On March 14, Robert Abrams, commander of the U.S.-Republic of Korea alliance, said in an interview with Yonhap News: “I have no problems with the September 19th inter-Korean military agreement.” During his first interview after his appointment, he directly denied the conservatives’ claim that the U.S. forces in Korea had complaints about the military agreement. When he was told about concerns indicating the U.S.-ROK defense was weakening because of the removal and replacement of the Key Resolve and Foal Eagle with another drill, he said firmly, “I don’t agree.” He also stated that the people expressing those concerns are not “experts.” He took a firm stance during the interview that dismissed many of the doubts about the Korean-U.S. alliance.
Abram’s interview remarks are direct enough to leave no room for interpretation: the U.S. military is in sync with South Korea on the military agreement, and there is no problem with the U.S.-ROK defense. He also expounded on the claim he made on the 12 that “the status of the United States Forces Korea will be different if a peace treaty is signed.” He said, “the context of the remark was poorly stated” and that “the status of the USFK is a decision by the U.S.-ROK alliance and has nothing to do with a peace treaty.” The media's interpretation and the politicians who took this claim to suggest a rift in the U.S.-ROK alliance should apologize. The statement by Commander Abrams that he will “fully support the execution of inter-Korean military agreement” is critical, as it suggests that as a U.N. commander who has the authority to transport goods between the two Koreas, he will also support the railroad connections. I support this statement very much.

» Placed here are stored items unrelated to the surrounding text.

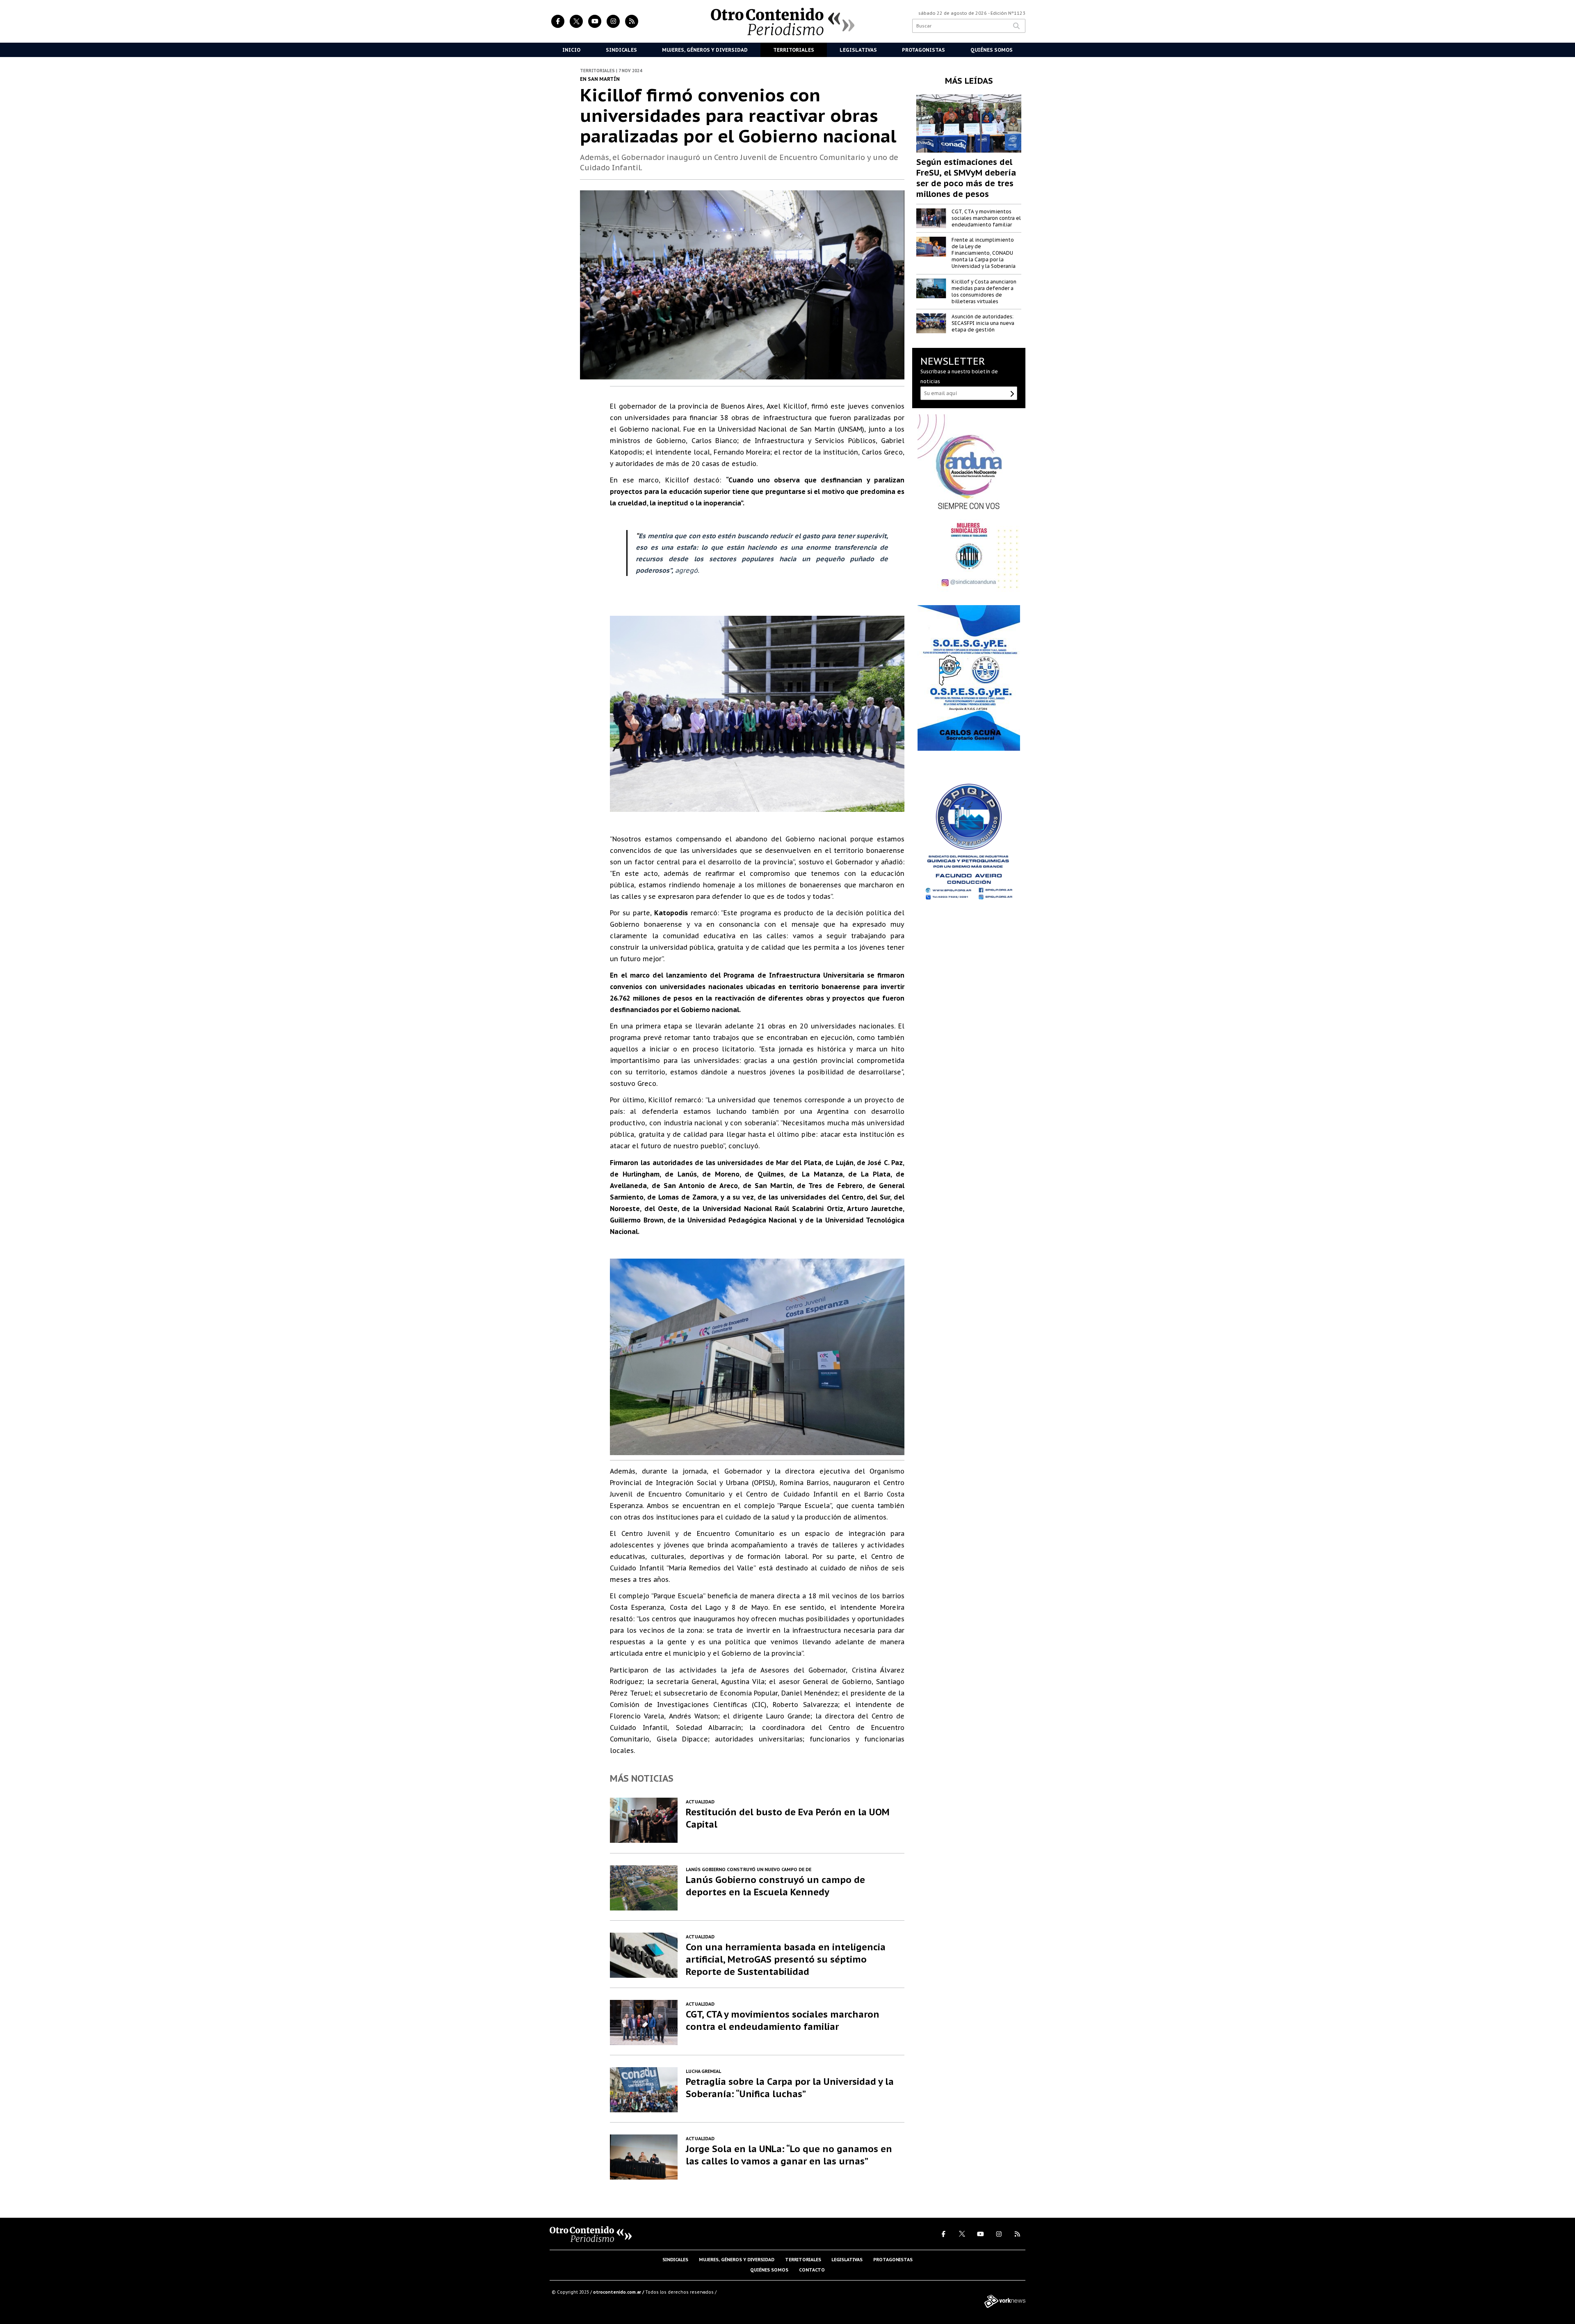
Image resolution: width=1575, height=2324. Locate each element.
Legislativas (858, 50)
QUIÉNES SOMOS (991, 50)
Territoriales (793, 50)
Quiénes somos (769, 2270)
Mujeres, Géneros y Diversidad (705, 50)
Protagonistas (923, 50)
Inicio (571, 50)
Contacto (812, 2270)
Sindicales (621, 50)
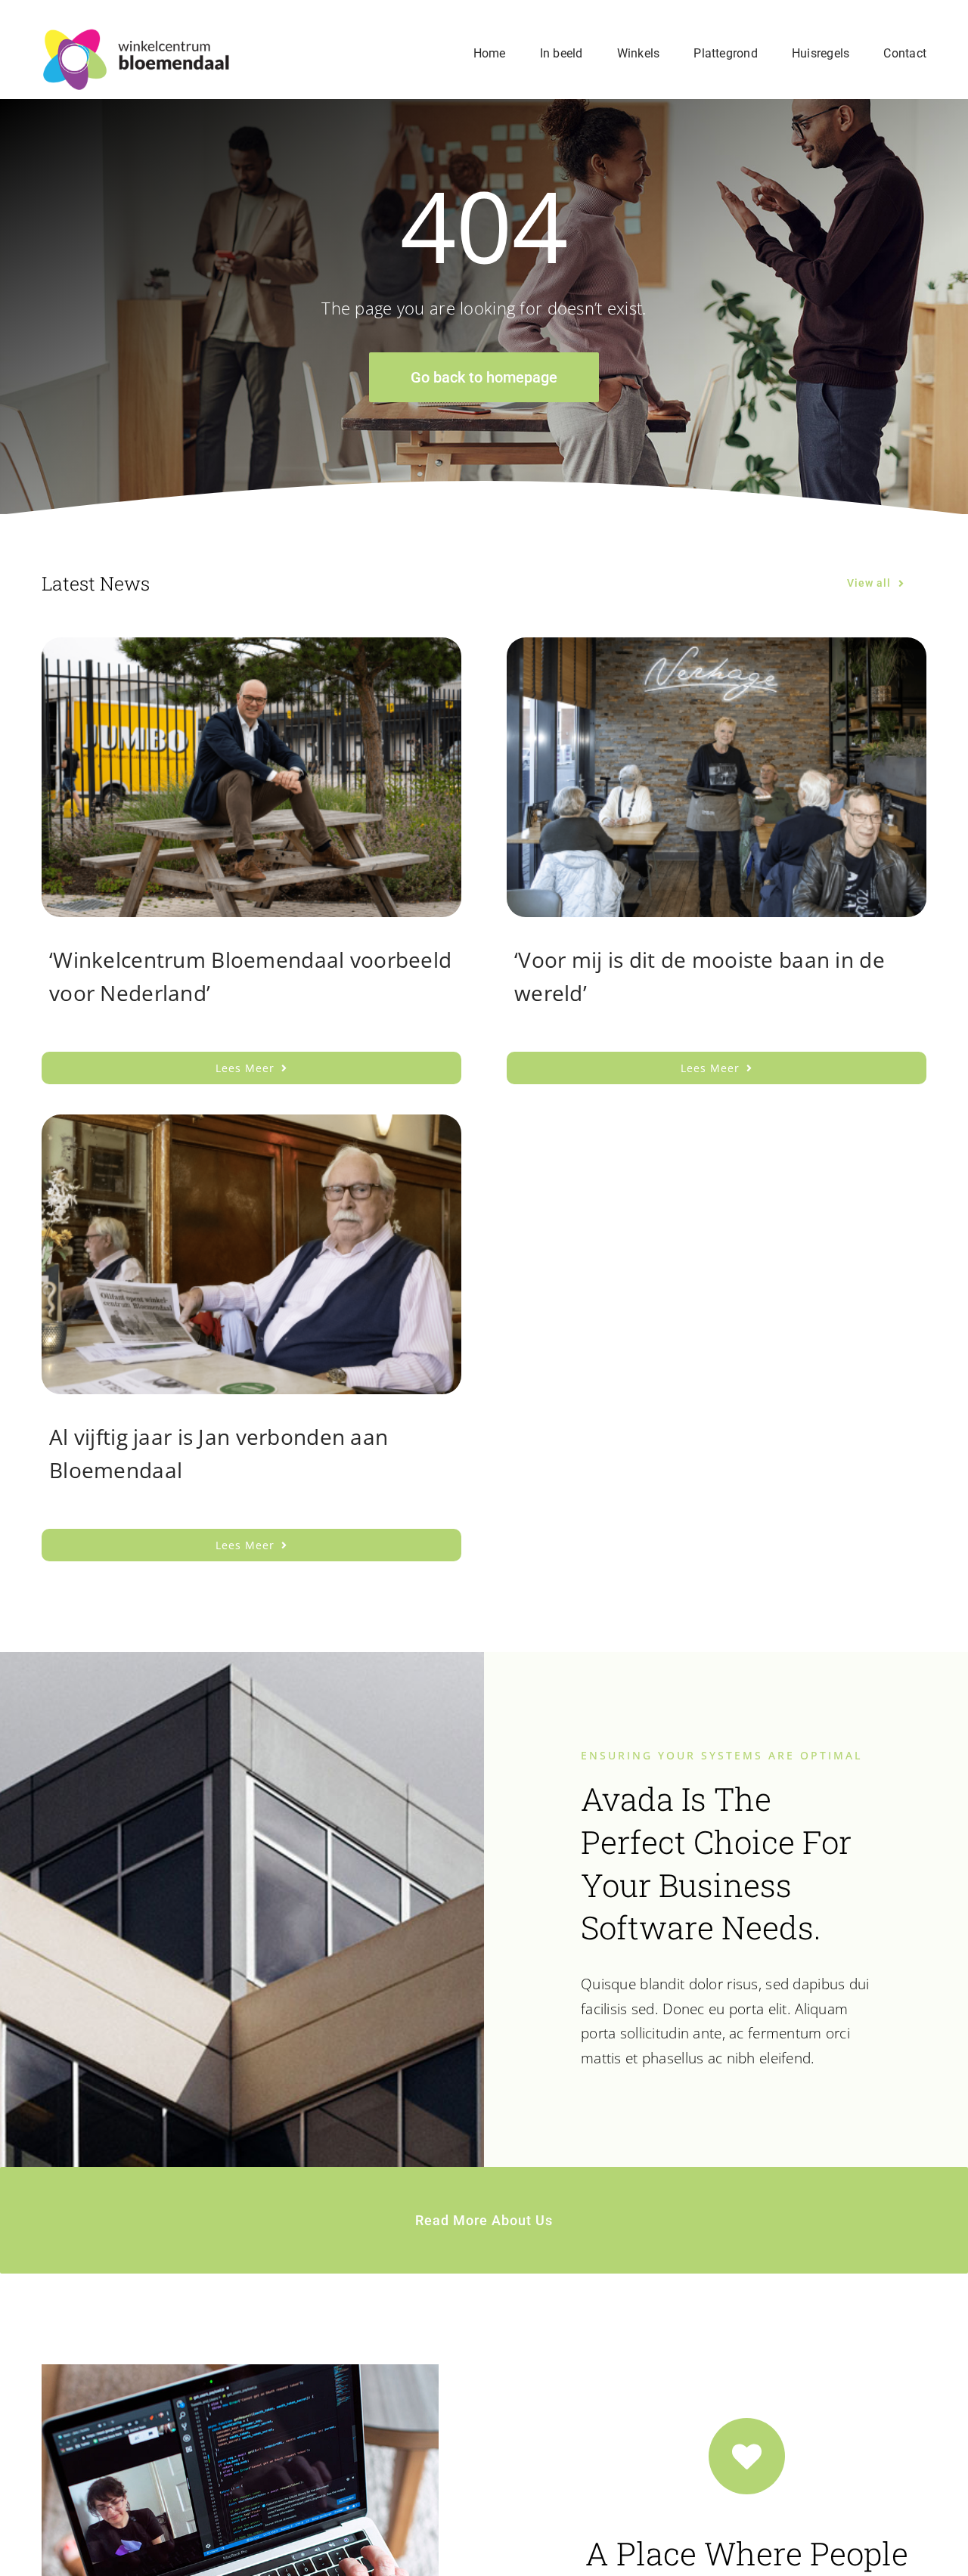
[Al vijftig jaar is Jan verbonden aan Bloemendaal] (251, 1126)
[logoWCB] (136, 35)
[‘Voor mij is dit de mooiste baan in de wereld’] (716, 649)
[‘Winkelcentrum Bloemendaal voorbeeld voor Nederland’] (251, 649)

The claim about a rift in the U.S.-ROK alliance has proven to be baseless. Abrams is from a prominent family and known to be a strong, firm figure, but he does not represent the official position of the Korean government, and his opinions are the U.S.’s official response. The conservatives should not squabble about whether the inter-Korean military agreement has hurt or helped North Korea. However, Hwang Kyo-ahn, the party leader of the Liberty Korea Party, said “the national security is falling, and the U.S.-ROL alliance has been seriously damaged by the government’s blind faith. There is nothing more dangerous in national security than claiming something other than the truth. Sound criticism should be considered, but false political claims should be denounced. I hope that I don’t hear that “the U.S. has informally announced its dissatisfaction about the military agreement.” I expect the military agreement under the U.N. forces will be executed properly like Commander Abrams said.